Friday, November 30, 2007

Health Care Costs Hurting Working Families

Families USA, the national organization for health care consumers, released a report that shows that more than 680,000 people in Arkansas under the age of 65 will spend more than 10% of their pre-tax income on health care costs next year. It also projected that 220,000 people will spend more than 25% of their income on health care, and most of those people have health insurance.

“It’s having a dramatic impact on them, on the economy and the quality of life we want people in Arkansas to have,” said Sen. Blanche Lincoln (D-Arkansas). Programs like ARKids First, supported by the SCHIP (State Children’s Health Insurance Fund) help working families have greater access to health care, particularly for children, and it’s important to keep funding them, Lincoln said.
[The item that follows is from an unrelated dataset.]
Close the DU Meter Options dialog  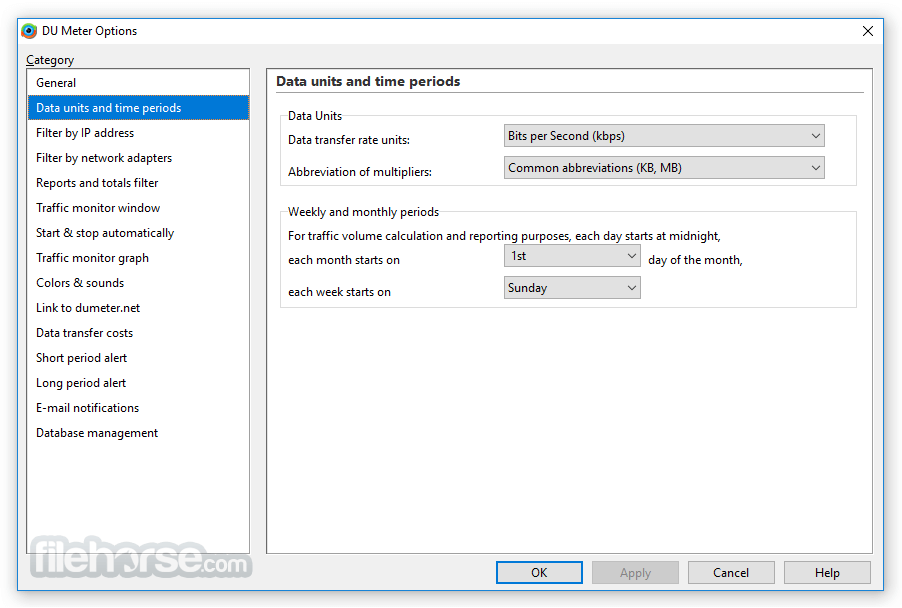click(x=867, y=31)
A proposal recently passed by Congress and supported by all Democratic members from Arkansas to reauthorize and expand SCHIP from an average of $5 billion a year to approximately $12 billion yearly over the next five years was vetoed by President Bush. Our own Rep. John Boozman (R-AR3) voted against funding children's health care and supported the Bush veto.

Rep. Marion Berry ( D-AR1) said the figures in the report are disturbing. “The good news is, we pretty well know how to fix this and I think we can fix this,” he said. “It may take a new Congress and new president, and we’re going to get that.”
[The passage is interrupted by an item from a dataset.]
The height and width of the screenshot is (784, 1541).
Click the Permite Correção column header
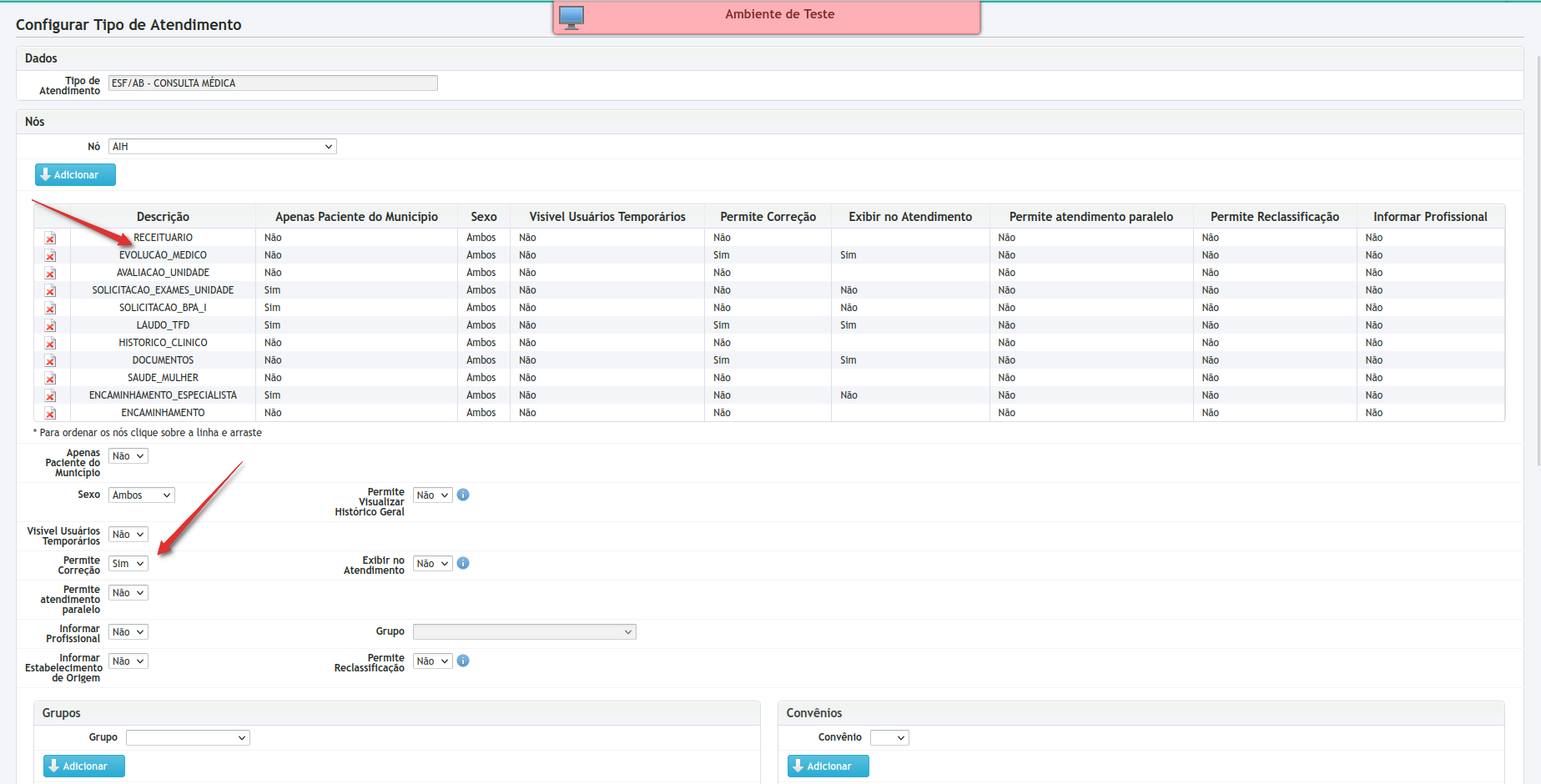point(768,217)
Rhonda Sanders, director of health policy and legislative affairs for Arkansas Advocates for Children and Families, said the report echoes what the agency is hearing every day from families struggling to afford health care. “Getting the SCHIP reauthorization through is a critical piece in funding health care for children,” she said. “I do think Arkansas has opportunities to increase the availability of great programs like ARKids First,” she said. “There are 70,000 children with no health care coverage."

3 comments:

Anonymous said...

You forgot to mention that the Democratic members of the Arkansas delegation voted for an SCHIP bill which removed the requirement that 95% of SCHIP-eligible children be enrolled in an SCHIP program before a state is allowed to spend money on richer children, adults, or even illegal immigrants.
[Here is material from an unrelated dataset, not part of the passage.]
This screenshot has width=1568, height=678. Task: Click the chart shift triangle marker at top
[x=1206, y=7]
So you are okay with poor children having no guarantee that they are in line ahead of richer kids, adults, or illegals?

Anonymous said...

Boozman's staff gets paid to write stupid shit on blogs, but there is no defense for his votes against working families.

Anonymous said...

No mention of his vote to amend the SCHIP bill to put the 95% rule back in. But I guess you wouldn't mention it since Democrats voted against the amendment.

Is it truly about healthcare for children of the working poor, or is it about milking an issue?